— Une simple métaphore, éluda Tuon.
Le Dragon se tut un long moment, puis il se massa le menton avec son unique main. Accusait-il Tuon de lui avoir fait perdre l’autre ? Falendre avait mentionné cette possibilité.
— Une métaphore, répéta le Dragon. Peut-être pertinente… C’est vrai, nous sommes désunis. Mais je suis en train d’y remédier. La soudure est fragile, certes, mais elle tiendra. Si j’échoue, votre guerre d’unification sera justifiée. En l’état, la continuer serait une perte de temps. La paix est essentielle. Et notre alliance devra durer jusqu’à ma mort. (Le Dragon chercha le regard de Tuon.) Je te garantis qu’elle ne tardera pas beaucoup.

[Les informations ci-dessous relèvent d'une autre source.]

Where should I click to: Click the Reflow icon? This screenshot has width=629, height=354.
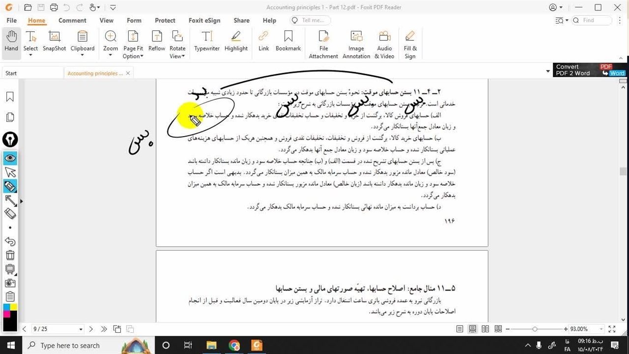[x=156, y=41]
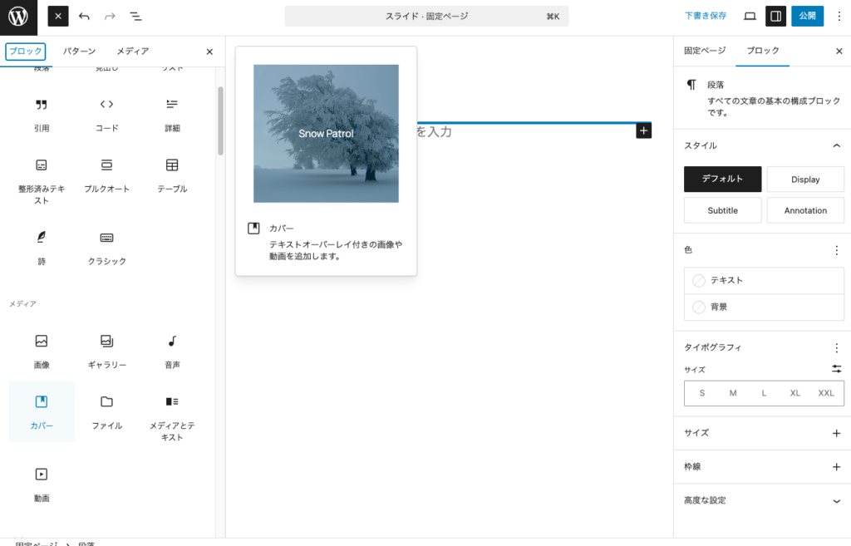This screenshot has height=546, width=851.
Task: Insert a テーブル (Table) block
Action: pyautogui.click(x=171, y=174)
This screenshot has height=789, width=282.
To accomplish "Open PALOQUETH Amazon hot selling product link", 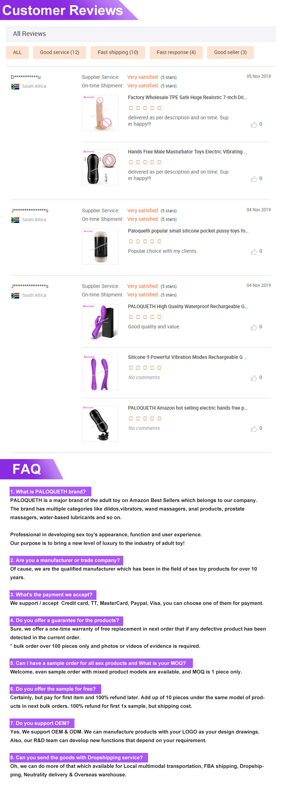I will (188, 408).
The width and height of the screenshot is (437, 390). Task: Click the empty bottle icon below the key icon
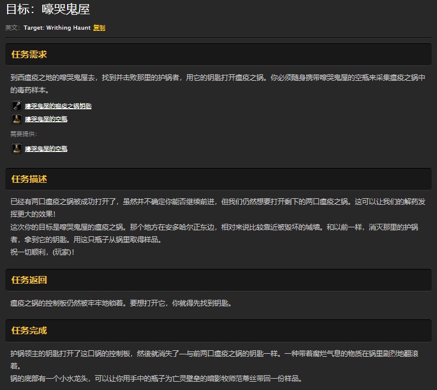pos(17,119)
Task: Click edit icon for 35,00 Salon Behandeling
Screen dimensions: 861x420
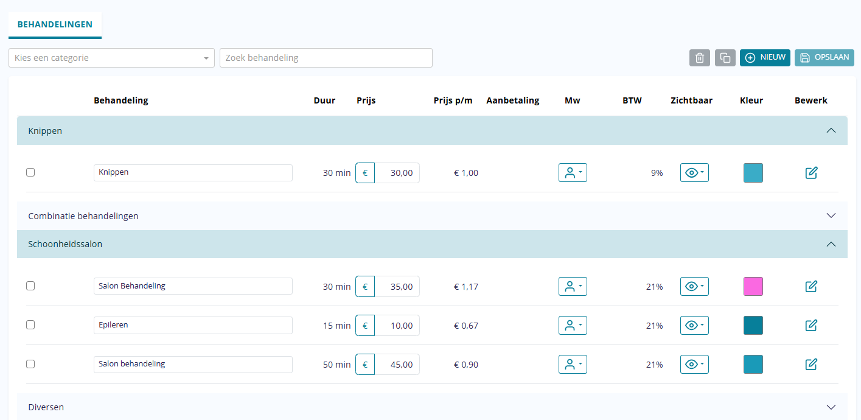Action: pyautogui.click(x=811, y=286)
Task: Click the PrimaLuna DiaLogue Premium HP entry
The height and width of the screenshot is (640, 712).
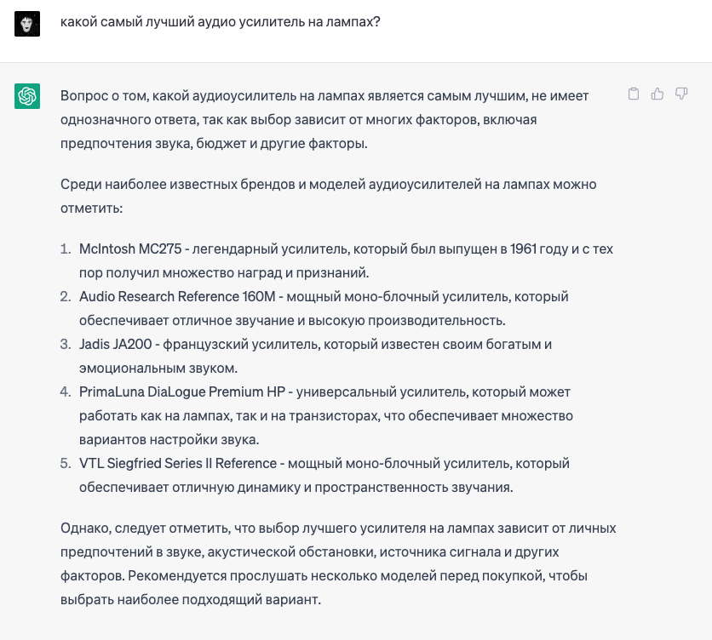Action: click(x=181, y=392)
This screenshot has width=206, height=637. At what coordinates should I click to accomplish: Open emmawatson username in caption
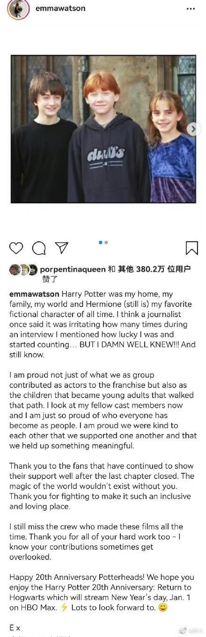click(x=34, y=294)
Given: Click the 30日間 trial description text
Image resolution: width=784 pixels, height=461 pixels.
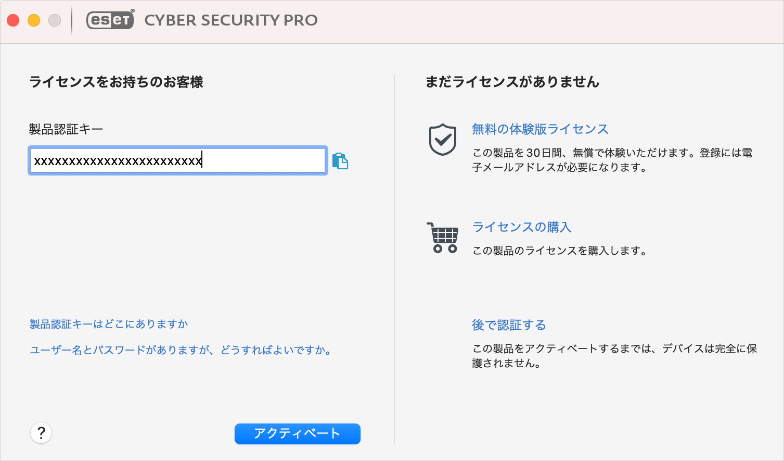Looking at the screenshot, I should coord(612,160).
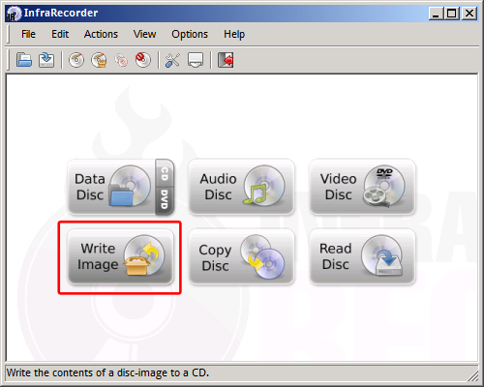Open the Options menu
Screen dimensions: 484x387
click(190, 34)
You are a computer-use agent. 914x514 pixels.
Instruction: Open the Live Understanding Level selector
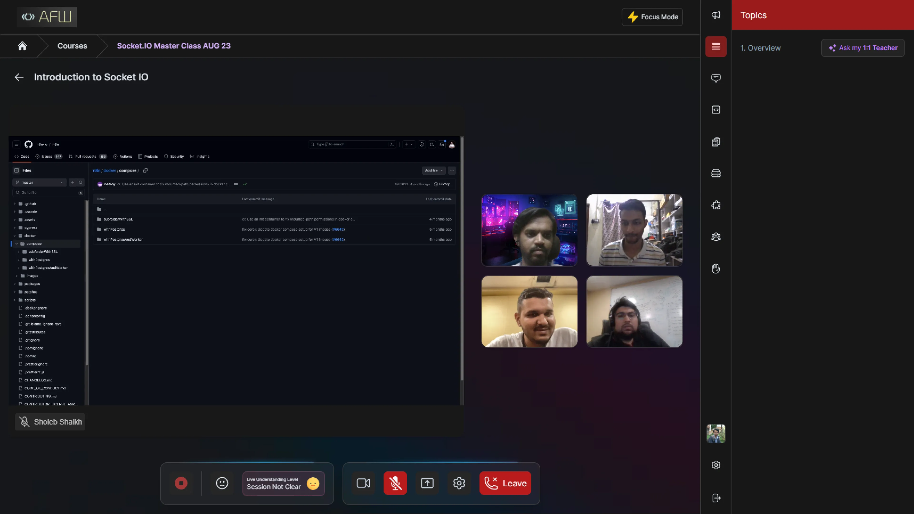click(x=283, y=483)
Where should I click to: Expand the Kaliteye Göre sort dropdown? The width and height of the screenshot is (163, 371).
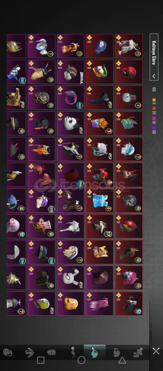154,57
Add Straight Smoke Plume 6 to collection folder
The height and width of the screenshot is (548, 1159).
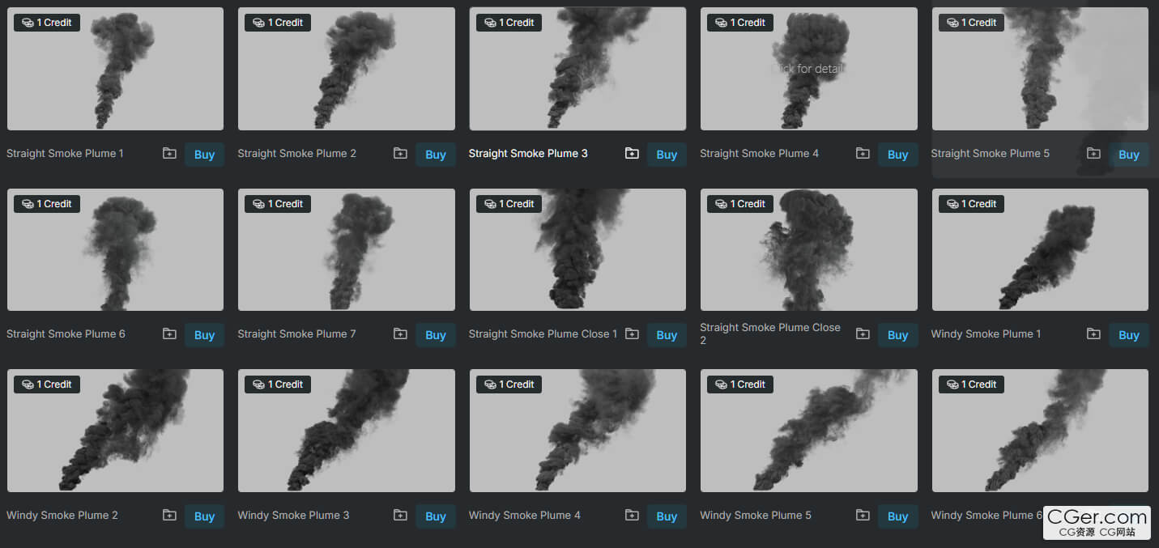coord(169,333)
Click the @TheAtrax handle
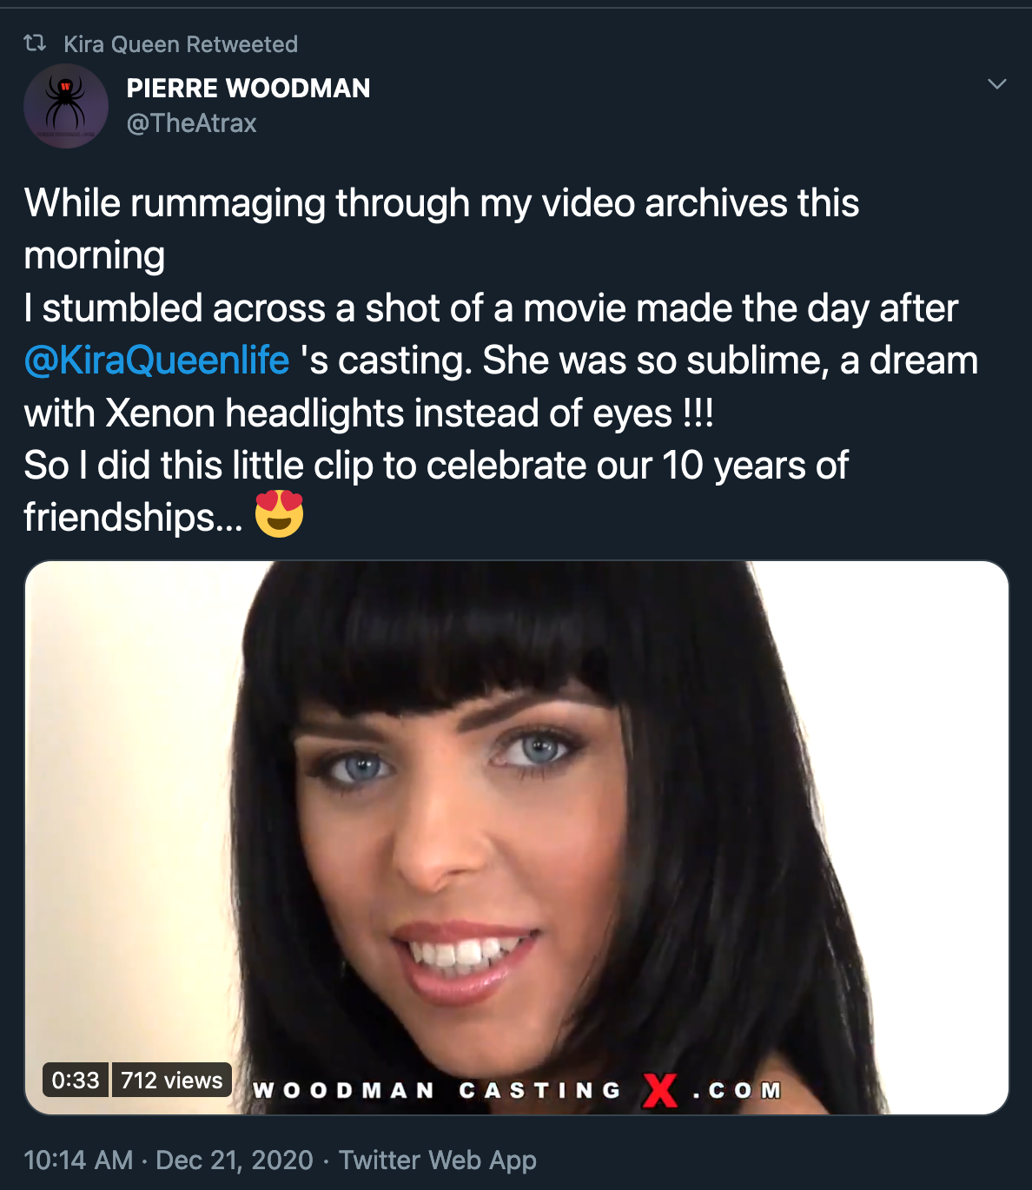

Tuon resta assise, les bras croisés derrière la grande table. Si al’Thor tendait la main, il ne serait pas capable de la toucher. La précaution avait quelque chose de risible, face à un homme pareil. S’il voulait la tuer, il n’aurait pas besoin d’un contact direct. Mais mieux valait ne pas y penser…
— Si l’unité a un sens pour toi, dit Tuon, pourquoi ne rangerais-tu pas tes royaumes derrière notre étendard ? Fais prêter nos serments à tes peuples…
— Non, coupa le Dragon.
La marath’damane qui se tenait derrière lui ouvrit des yeux grands comme des soucoupes.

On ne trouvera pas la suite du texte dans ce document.